Data to examine below:

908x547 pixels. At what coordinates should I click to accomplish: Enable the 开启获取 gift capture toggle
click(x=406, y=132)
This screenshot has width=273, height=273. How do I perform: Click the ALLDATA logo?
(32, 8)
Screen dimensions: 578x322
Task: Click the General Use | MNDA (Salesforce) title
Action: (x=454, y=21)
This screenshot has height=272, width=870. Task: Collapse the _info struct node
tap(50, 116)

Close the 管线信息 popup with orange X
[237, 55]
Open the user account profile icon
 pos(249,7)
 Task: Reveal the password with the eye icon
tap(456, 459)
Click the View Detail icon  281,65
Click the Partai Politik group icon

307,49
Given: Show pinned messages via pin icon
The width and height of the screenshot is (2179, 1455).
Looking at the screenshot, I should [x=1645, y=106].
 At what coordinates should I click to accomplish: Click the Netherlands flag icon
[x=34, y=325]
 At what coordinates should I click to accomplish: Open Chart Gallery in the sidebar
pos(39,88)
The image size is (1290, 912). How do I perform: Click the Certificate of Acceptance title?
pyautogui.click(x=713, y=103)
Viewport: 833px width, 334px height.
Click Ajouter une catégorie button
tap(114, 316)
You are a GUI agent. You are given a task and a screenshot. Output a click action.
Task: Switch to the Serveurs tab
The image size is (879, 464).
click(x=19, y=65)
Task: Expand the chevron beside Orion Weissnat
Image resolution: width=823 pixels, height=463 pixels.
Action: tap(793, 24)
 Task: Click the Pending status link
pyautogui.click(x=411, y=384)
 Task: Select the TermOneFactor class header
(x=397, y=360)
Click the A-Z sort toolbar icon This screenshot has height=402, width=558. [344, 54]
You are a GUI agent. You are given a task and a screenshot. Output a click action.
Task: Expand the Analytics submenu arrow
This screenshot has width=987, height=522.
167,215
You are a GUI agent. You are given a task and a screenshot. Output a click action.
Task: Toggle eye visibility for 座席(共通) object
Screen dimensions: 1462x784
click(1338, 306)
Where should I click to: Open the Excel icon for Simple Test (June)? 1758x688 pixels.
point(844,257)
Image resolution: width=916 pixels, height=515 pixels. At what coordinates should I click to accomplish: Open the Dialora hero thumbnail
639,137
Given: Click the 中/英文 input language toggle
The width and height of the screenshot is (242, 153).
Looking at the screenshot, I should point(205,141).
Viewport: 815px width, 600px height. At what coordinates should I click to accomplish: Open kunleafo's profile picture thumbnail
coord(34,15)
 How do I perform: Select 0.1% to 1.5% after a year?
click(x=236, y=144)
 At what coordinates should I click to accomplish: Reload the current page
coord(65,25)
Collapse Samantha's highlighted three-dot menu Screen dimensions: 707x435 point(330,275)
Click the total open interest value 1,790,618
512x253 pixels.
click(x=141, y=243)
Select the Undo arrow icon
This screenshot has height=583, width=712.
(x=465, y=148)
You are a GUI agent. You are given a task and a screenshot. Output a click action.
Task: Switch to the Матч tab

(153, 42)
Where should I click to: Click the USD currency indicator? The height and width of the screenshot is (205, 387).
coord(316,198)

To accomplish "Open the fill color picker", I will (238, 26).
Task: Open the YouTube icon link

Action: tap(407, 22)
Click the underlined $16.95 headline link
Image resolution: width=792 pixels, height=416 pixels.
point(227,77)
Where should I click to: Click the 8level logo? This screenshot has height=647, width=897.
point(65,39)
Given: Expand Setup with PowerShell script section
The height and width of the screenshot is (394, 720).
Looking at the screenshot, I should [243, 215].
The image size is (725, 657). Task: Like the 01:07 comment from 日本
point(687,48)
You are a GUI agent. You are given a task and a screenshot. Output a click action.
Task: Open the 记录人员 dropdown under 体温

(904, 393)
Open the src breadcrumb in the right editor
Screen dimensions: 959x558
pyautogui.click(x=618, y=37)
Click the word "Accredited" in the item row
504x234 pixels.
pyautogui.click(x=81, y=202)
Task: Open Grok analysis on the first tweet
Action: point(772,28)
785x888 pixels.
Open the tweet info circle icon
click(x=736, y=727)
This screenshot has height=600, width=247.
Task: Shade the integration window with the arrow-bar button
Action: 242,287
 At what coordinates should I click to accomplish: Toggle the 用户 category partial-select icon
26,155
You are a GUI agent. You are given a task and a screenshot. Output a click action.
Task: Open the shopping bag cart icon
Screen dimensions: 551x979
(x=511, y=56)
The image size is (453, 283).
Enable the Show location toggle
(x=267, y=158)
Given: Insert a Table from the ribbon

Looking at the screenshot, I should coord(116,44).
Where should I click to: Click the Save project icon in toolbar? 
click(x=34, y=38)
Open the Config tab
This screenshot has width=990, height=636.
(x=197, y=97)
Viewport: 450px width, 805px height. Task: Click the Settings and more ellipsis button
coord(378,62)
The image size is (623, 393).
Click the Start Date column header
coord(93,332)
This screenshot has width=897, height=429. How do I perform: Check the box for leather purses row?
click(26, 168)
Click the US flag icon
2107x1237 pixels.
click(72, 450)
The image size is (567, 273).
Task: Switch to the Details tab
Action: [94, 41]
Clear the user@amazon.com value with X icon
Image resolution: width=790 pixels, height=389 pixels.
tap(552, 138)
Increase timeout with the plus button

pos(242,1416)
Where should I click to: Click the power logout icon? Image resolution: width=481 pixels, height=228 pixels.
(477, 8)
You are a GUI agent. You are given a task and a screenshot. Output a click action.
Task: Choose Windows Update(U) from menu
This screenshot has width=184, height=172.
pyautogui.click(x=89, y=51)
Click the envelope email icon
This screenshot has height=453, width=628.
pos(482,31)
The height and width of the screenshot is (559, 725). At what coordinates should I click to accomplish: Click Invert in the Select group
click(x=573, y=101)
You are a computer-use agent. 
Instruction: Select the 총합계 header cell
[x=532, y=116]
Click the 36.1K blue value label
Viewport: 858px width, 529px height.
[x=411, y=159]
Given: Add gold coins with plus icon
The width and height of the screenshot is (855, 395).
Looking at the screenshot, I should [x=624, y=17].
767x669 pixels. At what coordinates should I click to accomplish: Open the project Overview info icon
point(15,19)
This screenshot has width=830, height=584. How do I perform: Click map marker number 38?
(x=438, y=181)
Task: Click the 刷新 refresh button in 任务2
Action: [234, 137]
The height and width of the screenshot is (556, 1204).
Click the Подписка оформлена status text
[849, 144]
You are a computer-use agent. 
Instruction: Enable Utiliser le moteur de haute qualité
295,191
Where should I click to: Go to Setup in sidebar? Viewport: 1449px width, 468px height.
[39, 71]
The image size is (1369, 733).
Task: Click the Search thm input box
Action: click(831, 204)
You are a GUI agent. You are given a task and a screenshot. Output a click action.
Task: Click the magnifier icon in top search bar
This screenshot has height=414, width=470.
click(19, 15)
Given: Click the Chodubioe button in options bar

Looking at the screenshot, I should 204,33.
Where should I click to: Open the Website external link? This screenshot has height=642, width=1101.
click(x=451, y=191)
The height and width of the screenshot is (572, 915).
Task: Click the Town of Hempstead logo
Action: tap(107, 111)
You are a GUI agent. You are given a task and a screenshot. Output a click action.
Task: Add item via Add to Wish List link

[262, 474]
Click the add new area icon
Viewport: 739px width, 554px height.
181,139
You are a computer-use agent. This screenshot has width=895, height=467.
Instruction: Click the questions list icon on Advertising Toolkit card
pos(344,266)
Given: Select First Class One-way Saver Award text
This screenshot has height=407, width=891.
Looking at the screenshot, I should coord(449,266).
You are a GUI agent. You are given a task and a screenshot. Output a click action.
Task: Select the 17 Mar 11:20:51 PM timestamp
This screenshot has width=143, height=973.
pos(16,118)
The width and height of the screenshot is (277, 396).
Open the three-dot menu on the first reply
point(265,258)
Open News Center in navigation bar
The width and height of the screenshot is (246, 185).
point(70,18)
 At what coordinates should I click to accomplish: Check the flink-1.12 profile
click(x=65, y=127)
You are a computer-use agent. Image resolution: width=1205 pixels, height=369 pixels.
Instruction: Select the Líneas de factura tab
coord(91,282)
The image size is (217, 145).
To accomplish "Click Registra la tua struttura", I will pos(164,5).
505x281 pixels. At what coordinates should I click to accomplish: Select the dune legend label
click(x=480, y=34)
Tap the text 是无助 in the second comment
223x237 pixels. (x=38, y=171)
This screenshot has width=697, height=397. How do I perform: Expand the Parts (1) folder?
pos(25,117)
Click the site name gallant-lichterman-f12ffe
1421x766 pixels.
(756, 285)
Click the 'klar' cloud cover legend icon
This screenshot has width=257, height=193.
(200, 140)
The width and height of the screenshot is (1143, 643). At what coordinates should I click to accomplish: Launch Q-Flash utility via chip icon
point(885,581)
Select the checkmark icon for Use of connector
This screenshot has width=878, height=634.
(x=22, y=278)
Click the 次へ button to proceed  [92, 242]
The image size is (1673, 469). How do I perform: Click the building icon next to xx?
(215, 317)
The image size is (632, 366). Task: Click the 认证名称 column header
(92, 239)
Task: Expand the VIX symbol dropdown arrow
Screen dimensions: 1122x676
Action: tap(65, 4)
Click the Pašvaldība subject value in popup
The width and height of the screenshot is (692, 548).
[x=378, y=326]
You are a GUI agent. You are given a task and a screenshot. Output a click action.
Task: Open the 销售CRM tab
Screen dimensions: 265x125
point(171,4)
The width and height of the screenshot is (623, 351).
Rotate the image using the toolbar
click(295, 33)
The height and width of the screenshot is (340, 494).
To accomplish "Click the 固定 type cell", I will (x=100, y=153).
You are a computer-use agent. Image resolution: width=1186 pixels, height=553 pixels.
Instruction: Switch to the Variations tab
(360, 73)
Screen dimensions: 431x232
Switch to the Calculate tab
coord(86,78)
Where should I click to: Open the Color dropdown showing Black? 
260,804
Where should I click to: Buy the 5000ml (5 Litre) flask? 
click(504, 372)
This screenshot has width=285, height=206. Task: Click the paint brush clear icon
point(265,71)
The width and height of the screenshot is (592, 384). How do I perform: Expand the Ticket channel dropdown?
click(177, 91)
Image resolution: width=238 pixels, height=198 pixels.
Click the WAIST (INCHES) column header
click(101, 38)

End of Data to examine.

The lines needed are those in the data above that hold the string "will"; copy each of them.

Exercise solution –
To accomplish "Open the fill color picker", I will (238, 26).
To accomplish "Click Registra la tua struttura", I will pos(164,5).
To accomplish "Click the 固定 type cell", I will (x=100, y=153).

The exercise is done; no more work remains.